For the reaction `X+3Y rarrZ`, which form of differential rate law is incorrect?

To determine which form of the differential rate law is incorrect for the reaction \( X + 3Y \rightarrow Z \), we need to analyze the rate expressions based on the stoichiometry of the reaction. ### Step-by-Step Solution: 1. **Write the Rate of Reaction**: The rate of reaction can be expressed in terms of the change in concentration of reactants and products.
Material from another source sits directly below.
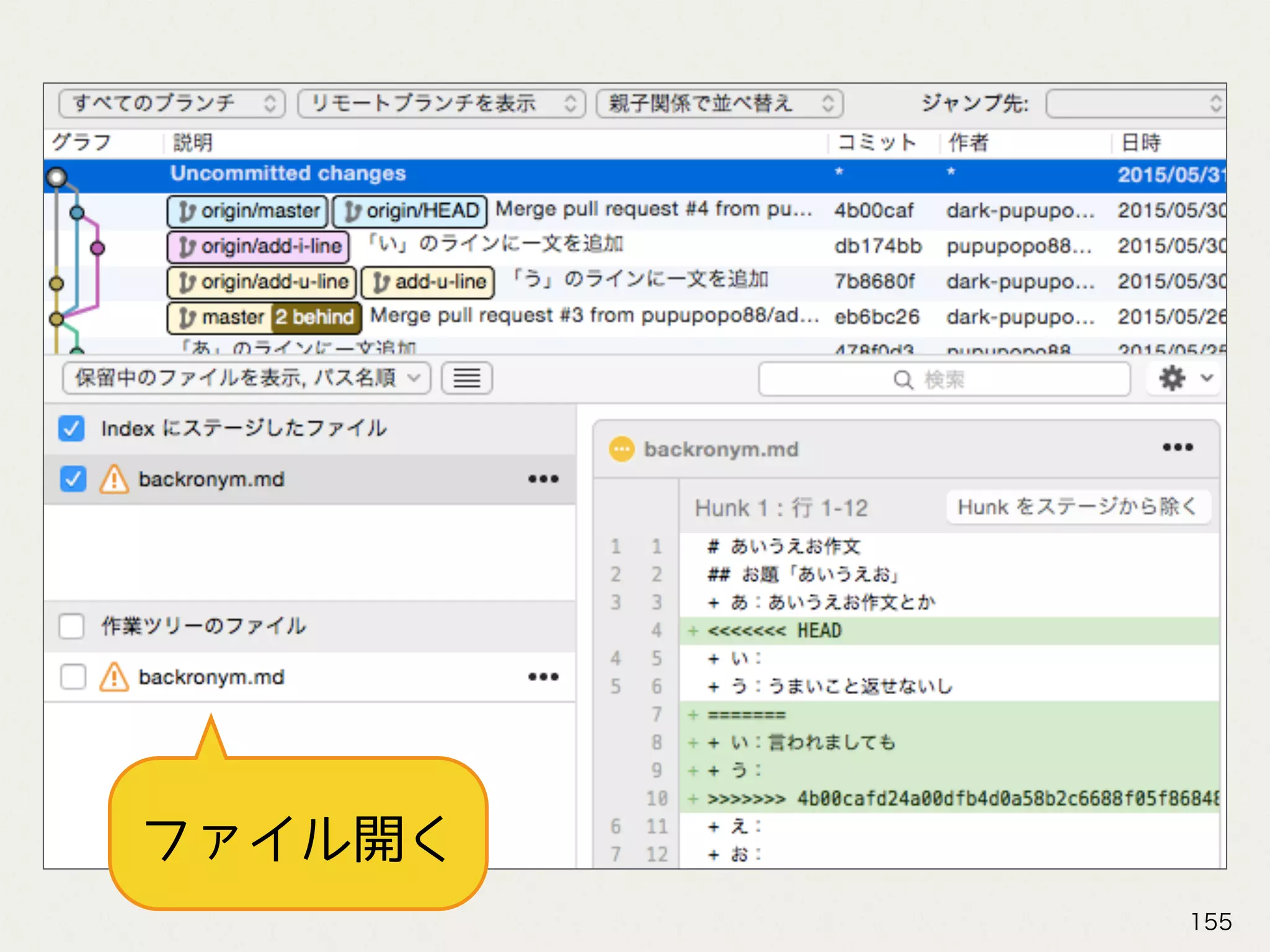This screenshot has height=952, width=1270.
Task: Check the unstaged backronym.md checkbox
Action: tap(73, 677)
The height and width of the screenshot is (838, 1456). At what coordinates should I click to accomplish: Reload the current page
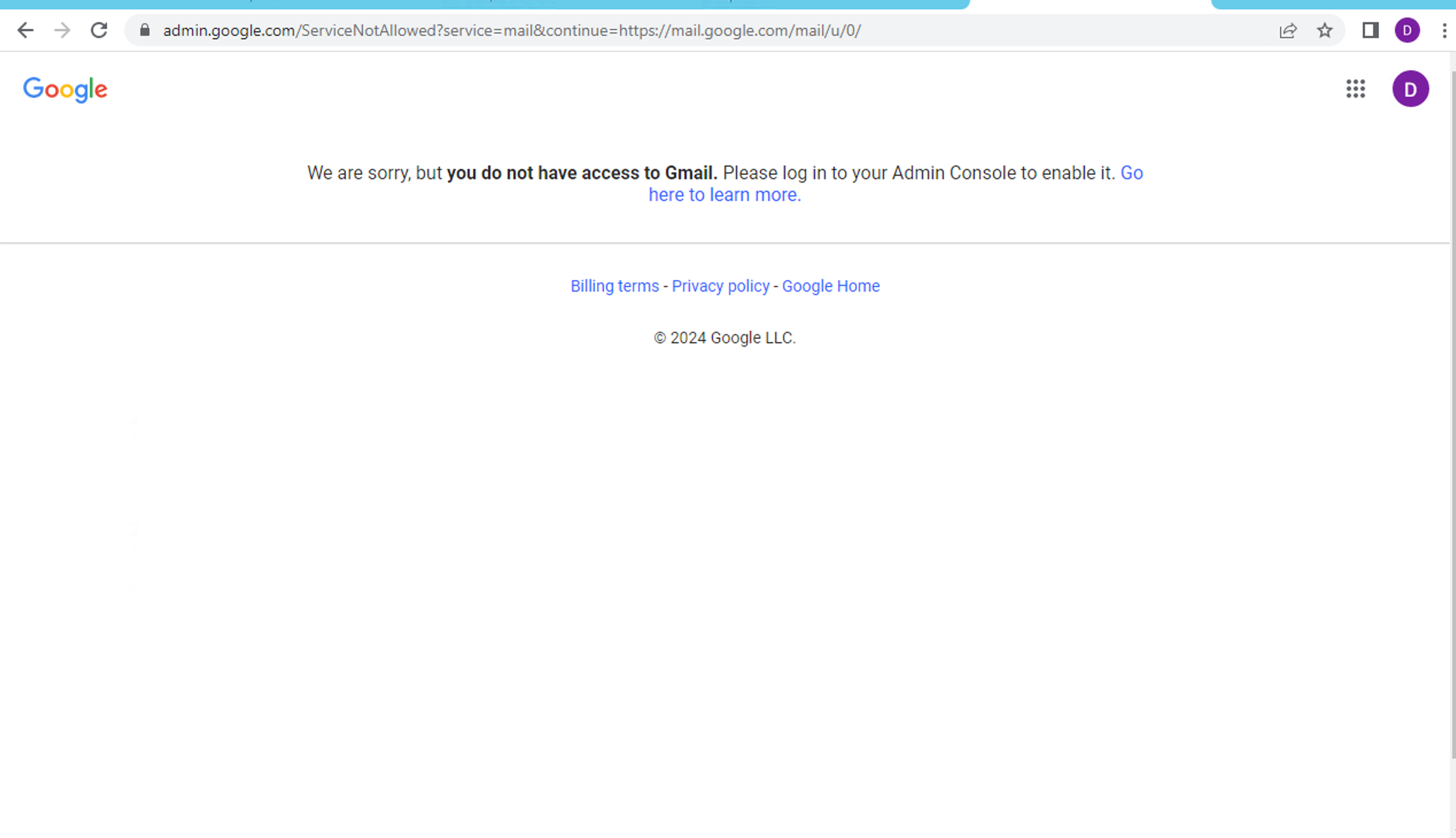99,30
For the given reaction, we can write: \[ \text{Rate} = -\frac{1}{1} \frac{d[X]}{dt} = -\frac{1}{3} \frac{d[Y]}{dt} = \frac{d[Z]}{dt} \] 2. **Analyze Each Expression**: - For \( X \): The rate is given by \( -\frac{d[X]}{dt} \). - For \( Y \): The rate is given by \( -\frac{1}{3} \frac{d[Y]}{dt} \). - For \( Z \): The rate is given by \( \frac{d[Z]}{dt} \). 3. **Establish Relationships**: From the rate expressions, we can establish relationships: - From \( -\frac{d[X]}{dt} = -\frac{1}{3} \frac{d[Y]}{dt} \), we can derive that \( \frac{d[Y]}{dt} = 3 \frac{d[Z]}{dt} \). - From \( -\frac{d[X]}{dt} = \frac{d[Z]}{dt} \), we can see that the change in concentration of \( X \) is directly related to the formation of \( Z \). 4. **Evaluate Given Options**: - **Option A**: \( -\frac{d[X]}{dt} = -\frac{1}{3} \frac{d[Y]}{dt} \) (Correct) - **Option B**: \( -\frac{1}{3} \frac{d[Y]}{dt} = \frac{d[Z]}{dt} \) (Correct) - **Option C**: \( -\frac{d[X]}{dt} = \frac{d[Z]}{dt} \) (Correct) - **Option D**: \( \frac{d[X]}{dt} = \frac{d[Z]}{dt} \) (Incorrect, as it does not account for the negative sign) 5. **Identify the Incorrect Statement**: The incorrect form of the differential rate law is found in **Option D**. The correct relationship should include a negative sign since the concentration of reactants decreases while the concentration of products increases. ### Final Answer: The incorrect form of the differential rate law is **Option D**.